▶ [RECORDS PROVIDED]:
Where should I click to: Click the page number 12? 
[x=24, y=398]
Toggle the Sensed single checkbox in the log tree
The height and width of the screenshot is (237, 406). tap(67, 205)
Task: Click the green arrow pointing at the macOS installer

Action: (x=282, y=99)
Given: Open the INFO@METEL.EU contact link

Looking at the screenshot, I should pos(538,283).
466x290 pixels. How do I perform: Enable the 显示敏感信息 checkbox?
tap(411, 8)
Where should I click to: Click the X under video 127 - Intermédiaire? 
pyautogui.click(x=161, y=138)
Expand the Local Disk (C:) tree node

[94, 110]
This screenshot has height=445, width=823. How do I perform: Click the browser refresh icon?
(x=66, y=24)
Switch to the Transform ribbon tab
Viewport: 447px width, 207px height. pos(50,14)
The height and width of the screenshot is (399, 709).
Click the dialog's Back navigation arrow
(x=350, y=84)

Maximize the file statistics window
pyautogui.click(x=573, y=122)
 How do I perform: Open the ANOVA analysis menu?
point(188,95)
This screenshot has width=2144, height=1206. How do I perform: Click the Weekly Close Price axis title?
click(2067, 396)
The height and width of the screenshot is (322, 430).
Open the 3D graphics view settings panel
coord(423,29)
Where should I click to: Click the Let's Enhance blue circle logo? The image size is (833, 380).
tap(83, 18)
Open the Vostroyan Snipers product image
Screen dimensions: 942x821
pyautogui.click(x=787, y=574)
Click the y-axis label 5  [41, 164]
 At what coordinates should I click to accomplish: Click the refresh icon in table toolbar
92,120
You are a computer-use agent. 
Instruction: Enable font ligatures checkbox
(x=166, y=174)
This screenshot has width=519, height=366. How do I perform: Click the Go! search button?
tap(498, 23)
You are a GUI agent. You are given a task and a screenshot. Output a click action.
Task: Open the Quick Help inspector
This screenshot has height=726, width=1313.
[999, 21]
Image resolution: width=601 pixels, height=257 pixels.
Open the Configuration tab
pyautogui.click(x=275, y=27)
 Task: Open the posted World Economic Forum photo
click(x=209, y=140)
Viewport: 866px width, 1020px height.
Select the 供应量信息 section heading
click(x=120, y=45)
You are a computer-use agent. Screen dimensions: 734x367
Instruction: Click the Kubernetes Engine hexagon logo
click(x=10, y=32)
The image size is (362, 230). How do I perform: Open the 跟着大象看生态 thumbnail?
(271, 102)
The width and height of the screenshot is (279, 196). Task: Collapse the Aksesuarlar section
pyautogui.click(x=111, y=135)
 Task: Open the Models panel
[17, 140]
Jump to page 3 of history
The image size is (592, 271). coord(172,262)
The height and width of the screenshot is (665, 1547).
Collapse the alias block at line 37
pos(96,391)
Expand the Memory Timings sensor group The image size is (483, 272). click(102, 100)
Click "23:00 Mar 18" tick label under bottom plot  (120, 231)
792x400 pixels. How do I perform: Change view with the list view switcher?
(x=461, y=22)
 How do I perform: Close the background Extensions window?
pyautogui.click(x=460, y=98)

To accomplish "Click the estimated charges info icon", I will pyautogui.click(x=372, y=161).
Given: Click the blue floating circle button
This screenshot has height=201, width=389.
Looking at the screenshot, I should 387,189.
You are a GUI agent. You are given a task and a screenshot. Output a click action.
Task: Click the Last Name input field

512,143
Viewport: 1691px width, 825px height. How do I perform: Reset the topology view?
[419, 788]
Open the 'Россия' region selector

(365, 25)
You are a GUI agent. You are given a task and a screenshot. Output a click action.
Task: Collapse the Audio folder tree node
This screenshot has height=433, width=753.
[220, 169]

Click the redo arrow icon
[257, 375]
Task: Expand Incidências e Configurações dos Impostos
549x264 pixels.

▶ [REQUEST]: Return, word for word, the part of the entries above that opens with the line containing "The image size is (362, 230)." and runs through the end of the entries.

▶ [RESPONSE FOR THIS EXERCISE]:
The image size is (362, 230). How do I perform: Open the 跟着大象看生态 thumbnail?
(271, 102)
The width and height of the screenshot is (279, 196). Task: Collapse the Aksesuarlar section
pyautogui.click(x=111, y=135)
 Task: Open the Models panel
[17, 140]
Jump to page 3 of history
The image size is (592, 271). coord(172,262)
The height and width of the screenshot is (665, 1547).
Collapse the alias block at line 37
pos(96,391)
Expand the Memory Timings sensor group The image size is (483, 272). click(102, 100)
Click "23:00 Mar 18" tick label under bottom plot  (120, 231)
792x400 pixels. How do I perform: Change view with the list view switcher?
(x=461, y=22)
 How do I perform: Close the background Extensions window?
pyautogui.click(x=460, y=98)

To accomplish "Click the estimated charges info icon", I will pyautogui.click(x=372, y=161).
Given: Click the blue floating circle button
This screenshot has height=201, width=389.
Looking at the screenshot, I should 387,189.
You are a GUI agent. You are given a task and a screenshot. Output a click action.
Task: Click the Last Name input field

512,143
Viewport: 1691px width, 825px height. How do I perform: Reset the topology view?
[419, 788]
Open the 'Россия' region selector

(365, 25)
You are a GUI agent. You are given a task and a screenshot. Output a click action.
Task: Collapse the Audio folder tree node
This screenshot has height=433, width=753.
[220, 169]

Click the redo arrow icon
[257, 375]
Task: Expand Incidências e Configurações dos Impostos
549x264 pixels.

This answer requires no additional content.